- _WHAT YOU SHOULD DO_
While leaving the pictures out, set down only the lines from the one with "Where should I" through the end of the records, exactly as they stand.

╭─ EXTRACTED INFORMATION

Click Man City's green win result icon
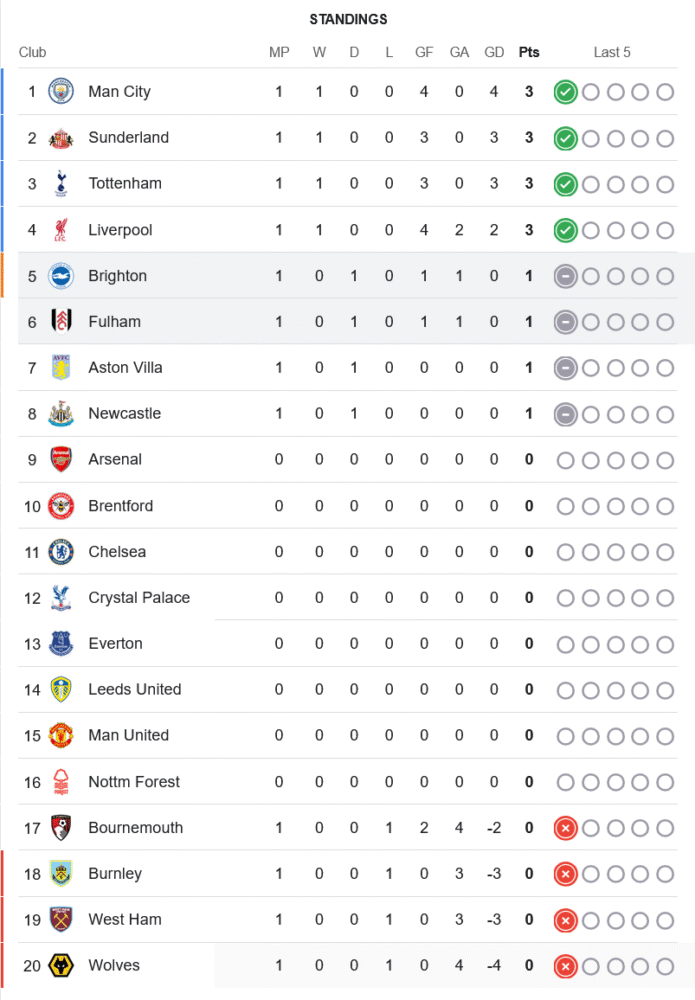This screenshot has width=695, height=1000. point(565,92)
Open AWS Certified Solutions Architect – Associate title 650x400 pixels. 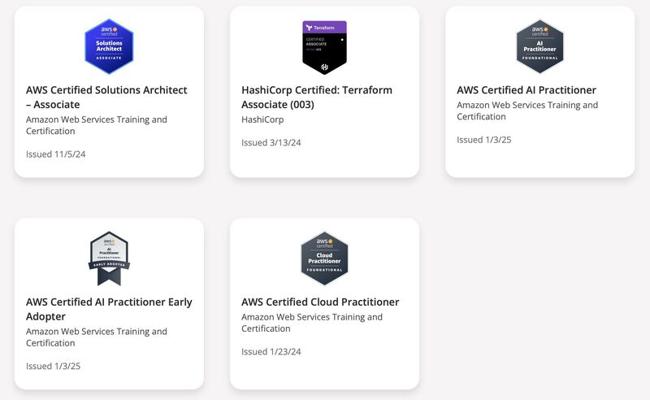107,97
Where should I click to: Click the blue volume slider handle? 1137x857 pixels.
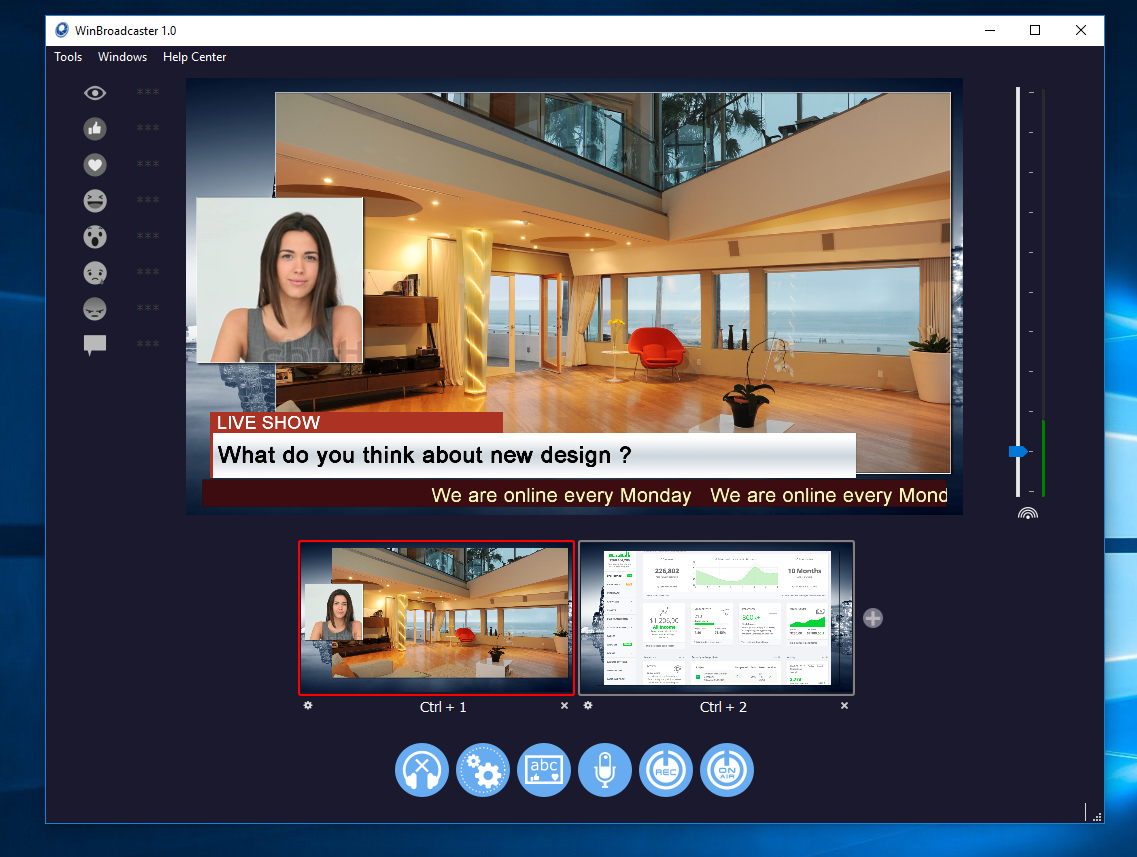[x=1018, y=452]
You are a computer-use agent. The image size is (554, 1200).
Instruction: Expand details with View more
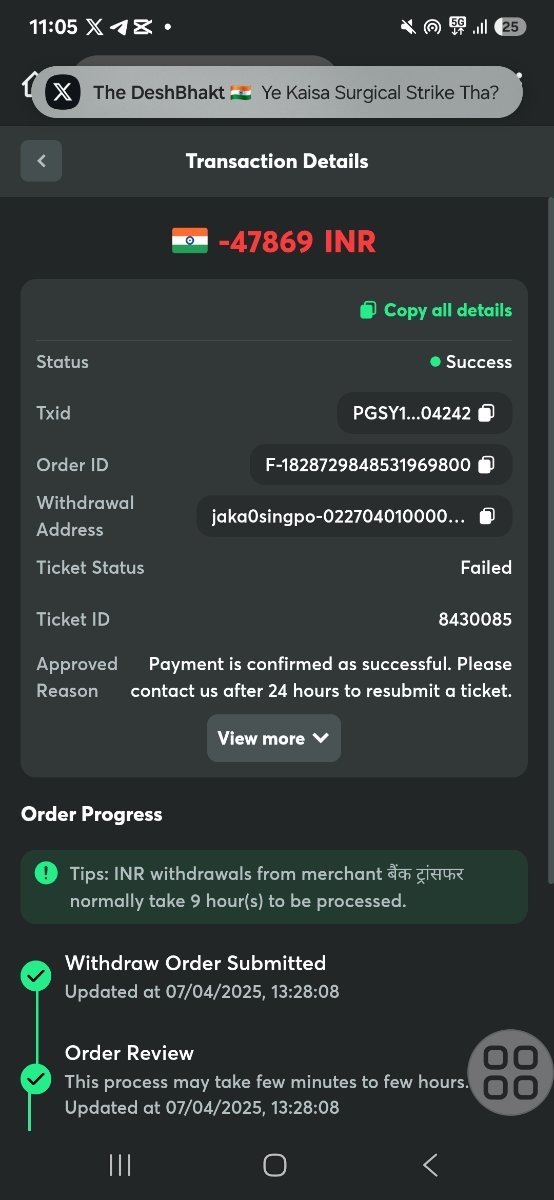point(274,738)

╰─

- _EXPECTED OUTPUT_
Where should I click to: Click the blue volume slider handle? 1137x857 pixels.
[x=1018, y=452]
You are a computer-use agent. The image size is (554, 1200).
Instruction: Expand details with View more
point(274,738)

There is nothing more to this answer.